Rewrite every line of the items below as a JSON list of strings, one string per line, omitting blank lines.

(Recorded data)
====================

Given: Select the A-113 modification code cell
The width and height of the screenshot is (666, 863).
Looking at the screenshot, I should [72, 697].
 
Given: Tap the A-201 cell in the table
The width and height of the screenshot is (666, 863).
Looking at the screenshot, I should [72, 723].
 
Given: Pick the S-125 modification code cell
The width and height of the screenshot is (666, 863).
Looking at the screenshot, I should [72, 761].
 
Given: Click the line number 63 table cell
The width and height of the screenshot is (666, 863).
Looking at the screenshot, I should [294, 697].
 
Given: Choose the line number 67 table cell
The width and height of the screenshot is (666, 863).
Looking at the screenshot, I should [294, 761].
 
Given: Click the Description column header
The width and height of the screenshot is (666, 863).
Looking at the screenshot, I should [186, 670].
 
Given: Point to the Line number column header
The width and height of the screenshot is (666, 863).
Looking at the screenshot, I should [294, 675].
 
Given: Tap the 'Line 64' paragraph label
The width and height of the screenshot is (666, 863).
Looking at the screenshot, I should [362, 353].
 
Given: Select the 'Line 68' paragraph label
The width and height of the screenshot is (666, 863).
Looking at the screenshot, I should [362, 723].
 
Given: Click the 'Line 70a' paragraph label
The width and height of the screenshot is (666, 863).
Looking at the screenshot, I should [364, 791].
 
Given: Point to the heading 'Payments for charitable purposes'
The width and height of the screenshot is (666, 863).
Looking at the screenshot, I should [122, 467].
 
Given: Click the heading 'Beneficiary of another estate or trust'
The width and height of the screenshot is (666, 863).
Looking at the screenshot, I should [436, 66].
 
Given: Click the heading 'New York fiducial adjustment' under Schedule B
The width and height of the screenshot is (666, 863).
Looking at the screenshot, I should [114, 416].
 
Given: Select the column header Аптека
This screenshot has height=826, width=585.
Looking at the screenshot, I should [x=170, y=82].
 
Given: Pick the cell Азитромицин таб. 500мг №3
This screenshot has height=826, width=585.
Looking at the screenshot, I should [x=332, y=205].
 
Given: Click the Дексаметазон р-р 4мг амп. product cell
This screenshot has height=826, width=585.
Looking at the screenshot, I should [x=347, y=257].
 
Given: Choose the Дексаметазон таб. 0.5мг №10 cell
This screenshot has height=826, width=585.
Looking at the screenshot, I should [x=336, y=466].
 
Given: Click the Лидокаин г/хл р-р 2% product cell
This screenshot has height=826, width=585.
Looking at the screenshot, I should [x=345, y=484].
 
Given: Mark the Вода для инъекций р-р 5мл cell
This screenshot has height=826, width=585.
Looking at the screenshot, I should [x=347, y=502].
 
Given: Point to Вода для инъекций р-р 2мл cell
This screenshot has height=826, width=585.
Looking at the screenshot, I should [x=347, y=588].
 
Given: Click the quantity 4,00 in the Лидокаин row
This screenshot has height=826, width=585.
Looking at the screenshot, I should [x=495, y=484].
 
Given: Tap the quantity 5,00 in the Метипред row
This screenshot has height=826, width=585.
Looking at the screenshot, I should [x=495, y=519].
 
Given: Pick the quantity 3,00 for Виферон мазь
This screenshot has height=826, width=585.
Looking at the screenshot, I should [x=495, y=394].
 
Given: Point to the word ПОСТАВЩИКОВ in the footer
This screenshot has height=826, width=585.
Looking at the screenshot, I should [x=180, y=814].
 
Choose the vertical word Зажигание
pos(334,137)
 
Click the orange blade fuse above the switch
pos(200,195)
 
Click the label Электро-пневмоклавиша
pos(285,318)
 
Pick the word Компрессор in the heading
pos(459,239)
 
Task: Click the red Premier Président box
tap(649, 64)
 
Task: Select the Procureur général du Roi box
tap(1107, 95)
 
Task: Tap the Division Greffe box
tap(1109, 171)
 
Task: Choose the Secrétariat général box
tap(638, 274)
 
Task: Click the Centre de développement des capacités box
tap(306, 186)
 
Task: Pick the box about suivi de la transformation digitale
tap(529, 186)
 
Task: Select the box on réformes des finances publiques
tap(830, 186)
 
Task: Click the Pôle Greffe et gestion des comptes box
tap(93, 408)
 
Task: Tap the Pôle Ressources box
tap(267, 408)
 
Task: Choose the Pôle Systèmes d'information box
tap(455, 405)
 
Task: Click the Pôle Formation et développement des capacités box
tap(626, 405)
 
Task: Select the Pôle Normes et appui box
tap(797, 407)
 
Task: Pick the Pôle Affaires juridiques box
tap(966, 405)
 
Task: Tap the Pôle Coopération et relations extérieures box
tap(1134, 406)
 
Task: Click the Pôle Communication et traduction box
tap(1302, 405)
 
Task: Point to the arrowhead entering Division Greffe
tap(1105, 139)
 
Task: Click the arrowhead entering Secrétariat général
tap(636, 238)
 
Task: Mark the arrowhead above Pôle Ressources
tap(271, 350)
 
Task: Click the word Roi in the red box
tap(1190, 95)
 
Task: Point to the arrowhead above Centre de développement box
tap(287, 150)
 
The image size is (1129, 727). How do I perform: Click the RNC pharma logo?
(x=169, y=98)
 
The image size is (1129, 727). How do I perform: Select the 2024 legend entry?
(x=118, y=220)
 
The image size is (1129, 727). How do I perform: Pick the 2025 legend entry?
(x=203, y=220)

====================

EXERCISE SOLUTION>
[
  "Given: Select the A-113 modification code cell",
  "The width and height of the screenshot is (666, 863).",
  "Looking at the screenshot, I should [72, 697].",
  "Given: Tap the A-201 cell in the table",
  "The width and height of the screenshot is (666, 863).",
  "Looking at the screenshot, I should [72, 723].",
  "Given: Pick the S-125 modification code cell",
  "The width and height of the screenshot is (666, 863).",
  "Looking at the screenshot, I should [72, 761].",
  "Given: Click the line number 63 table cell",
  "The width and height of the screenshot is (666, 863).",
  "Looking at the screenshot, I should [294, 697].",
  "Given: Choose the line number 67 table cell",
  "The width and height of the screenshot is (666, 863).",
  "Looking at the screenshot, I should [294, 761].",
  "Given: Click the Description column header",
  "The width and height of the screenshot is (666, 863).",
  "Looking at the screenshot, I should [186, 670].",
  "Given: Point to the Line number column header",
  "The width and height of the screenshot is (666, 863).",
  "Looking at the screenshot, I should [294, 675].",
  "Given: Tap the 'Line 64' paragraph label",
  "The width and height of the screenshot is (666, 863).",
  "Looking at the screenshot, I should [362, 353].",
  "Given: Select the 'Line 68' paragraph label",
  "The width and height of the screenshot is (666, 863).",
  "Looking at the screenshot, I should [362, 723].",
  "Given: Click the 'Line 70a' paragraph label",
  "The width and height of the screenshot is (666, 863).",
  "Looking at the screenshot, I should [364, 791].",
  "Given: Point to the heading 'Payments for charitable purposes'",
  "The width and height of the screenshot is (666, 863).",
  "Looking at the screenshot, I should [122, 467].",
  "Given: Click the heading 'Beneficiary of another estate or trust'",
  "The width and height of the screenshot is (666, 863).",
  "Looking at the screenshot, I should [436, 66].",
  "Given: Click the heading 'New York fiducial adjustment' under Schedule B",
  "The width and height of the screenshot is (666, 863).",
  "Looking at the screenshot, I should [114, 416].",
  "Given: Select the column header Аптека",
  "This screenshot has height=826, width=585.",
  "Looking at the screenshot, I should [x=170, y=82].",
  "Given: Pick the cell Азитромицин таб. 500мг №3",
  "This screenshot has height=826, width=585.",
  "Looking at the screenshot, I should [x=332, y=205].",
  "Given: Click the Дексаметазон р-р 4мг амп. product cell",
  "This screenshot has height=826, width=585.",
  "Looking at the screenshot, I should [x=347, y=257].",
  "Given: Choose the Дексаметазон таб. 0.5мг №10 cell",
  "This screenshot has height=826, width=585.",
  "Looking at the screenshot, I should [x=336, y=466].",
  "Given: Click the Лидокаин г/хл р-р 2% product cell",
  "This screenshot has height=826, width=585.",
  "Looking at the screenshot, I should [x=345, y=484].",
  "Given: Mark the Вода для инъекций р-р 5мл cell",
  "This screenshot has height=826, width=585.",
  "Looking at the screenshot, I should [x=347, y=502].",
  "Given: Point to Вода для инъекций р-р 2мл cell",
  "This screenshot has height=826, width=585.",
  "Looking at the screenshot, I should [x=347, y=588].",
  "Given: Click the quantity 4,00 in the Лидокаин row",
  "This screenshot has height=826, width=585.",
  "Looking at the screenshot, I should [x=495, y=484].",
  "Given: Tap the quantity 5,00 in the Метипред row",
  "This screenshot has height=826, width=585.",
  "Looking at the screenshot, I should [x=495, y=519].",
  "Given: Pick the quantity 3,00 for Виферон мазь",
  "This screenshot has height=826, width=585.",
  "Looking at the screenshot, I should [x=495, y=394].",
  "Given: Point to the word ПОСТАВЩИКОВ in the footer",
  "This screenshot has height=826, width=585.",
  "Looking at the screenshot, I should [x=180, y=814].",
  "Choose the vertical word Зажигание",
  "pos(334,137)",
  "Click the orange blade fuse above the switch",
  "pos(200,195)",
  "Click the label Электро-пневмоклавиша",
  "pos(285,318)",
  "Pick the word Компрессор in the heading",
  "pos(459,239)",
  "Task: Click the red Premier Président box",
  "tap(649, 64)",
  "Task: Select the Procureur général du Roi box",
  "tap(1107, 95)",
  "Task: Tap the Division Greffe box",
  "tap(1109, 171)",
  "Task: Choose the Secrétariat général box",
  "tap(638, 274)",
  "Task: Click the Centre de développement des capacités box",
  "tap(306, 186)",
  "Task: Pick the box about suivi de la transformation digitale",
  "tap(529, 186)",
  "Task: Select the box on réformes des finances publiques",
  "tap(830, 186)",
  "Task: Click the Pôle Greffe et gestion des comptes box",
  "tap(93, 408)",
  "Task: Tap the Pôle Ressources box",
  "tap(267, 408)",
  "Task: Choose the Pôle Systèmes d'information box",
  "tap(455, 405)",
  "Task: Click the Pôle Formation et développement des capacités box",
  "tap(626, 405)",
  "Task: Select the Pôle Normes et appui box",
  "tap(797, 407)",
  "Task: Pick the Pôle Affaires juridiques box",
  "tap(966, 405)",
  "Task: Tap the Pôle Coopération et relations extérieures box",
  "tap(1134, 406)",
  "Task: Click the Pôle Communication et traduction box",
  "tap(1302, 405)",
  "Task: Point to the arrowhead entering Division Greffe",
  "tap(1105, 139)",
  "Task: Click the arrowhead entering Secrétariat général",
  "tap(636, 238)",
  "Task: Mark the arrowhead above Pôle Ressources",
  "tap(271, 350)",
  "Task: Click the word Roi in the red box",
  "tap(1190, 95)",
  "Task: Point to the arrowhead above Centre de développement box",
  "tap(287, 150)",
  "The image size is (1129, 727). How do I perform: Click the RNC pharma logo?",
  "(x=169, y=98)",
  "The image size is (1129, 727). How do I perform: Select the 2024 legend entry?",
  "(x=118, y=220)",
  "The image size is (1129, 727). How do I perform: Pick the 2025 legend entry?",
  "(x=203, y=220)"
]